(Dataset entries)

*** Block opens ***

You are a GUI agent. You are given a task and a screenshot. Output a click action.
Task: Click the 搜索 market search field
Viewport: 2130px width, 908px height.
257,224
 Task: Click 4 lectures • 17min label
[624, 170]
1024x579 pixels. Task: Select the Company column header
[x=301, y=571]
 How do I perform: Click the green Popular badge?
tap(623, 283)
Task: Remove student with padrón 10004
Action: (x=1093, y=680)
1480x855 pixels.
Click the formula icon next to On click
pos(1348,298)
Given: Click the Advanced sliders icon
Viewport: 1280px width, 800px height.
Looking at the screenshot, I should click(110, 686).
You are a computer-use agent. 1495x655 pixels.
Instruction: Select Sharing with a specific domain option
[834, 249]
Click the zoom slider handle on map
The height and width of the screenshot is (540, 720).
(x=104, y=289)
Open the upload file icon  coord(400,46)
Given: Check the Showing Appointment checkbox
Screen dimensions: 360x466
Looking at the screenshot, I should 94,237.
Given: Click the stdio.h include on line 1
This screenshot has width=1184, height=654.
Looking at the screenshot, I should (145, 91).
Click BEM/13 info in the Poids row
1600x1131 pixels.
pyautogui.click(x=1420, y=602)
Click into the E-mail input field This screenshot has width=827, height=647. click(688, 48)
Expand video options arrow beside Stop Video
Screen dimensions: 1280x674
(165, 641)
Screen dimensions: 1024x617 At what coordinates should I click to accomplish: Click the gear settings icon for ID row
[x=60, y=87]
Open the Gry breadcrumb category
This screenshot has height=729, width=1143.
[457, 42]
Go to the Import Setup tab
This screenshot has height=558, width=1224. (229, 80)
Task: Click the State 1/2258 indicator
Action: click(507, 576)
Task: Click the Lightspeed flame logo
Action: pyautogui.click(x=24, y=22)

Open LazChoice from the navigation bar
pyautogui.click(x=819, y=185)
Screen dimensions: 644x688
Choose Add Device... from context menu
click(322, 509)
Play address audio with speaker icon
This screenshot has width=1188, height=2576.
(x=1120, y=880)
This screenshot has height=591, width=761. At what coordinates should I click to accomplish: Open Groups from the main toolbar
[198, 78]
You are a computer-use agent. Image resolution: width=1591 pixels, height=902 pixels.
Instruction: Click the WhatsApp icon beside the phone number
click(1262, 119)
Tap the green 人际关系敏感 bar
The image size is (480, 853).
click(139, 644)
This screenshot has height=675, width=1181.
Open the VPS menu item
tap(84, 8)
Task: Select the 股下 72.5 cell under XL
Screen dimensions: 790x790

*** Block closes ***

## WHAT YOU NEED TO DO:
Return the lines from the line containing "You are a computer-use agent. Image" to the end of the entries above, exactly as they appear and with no other output.

## OUTPUT OF THE EXERCISE:
You are a computer-use agent. Image resolution: width=1591 pixels, height=902 pixels.
Instruction: Click the WhatsApp icon beside the phone number
click(1262, 119)
Tap the green 人际关系敏感 bar
The image size is (480, 853).
click(139, 644)
This screenshot has height=675, width=1181.
Open the VPS menu item
tap(84, 8)
Task: Select the 股下 72.5 cell under XL
Screen dimensions: 790x790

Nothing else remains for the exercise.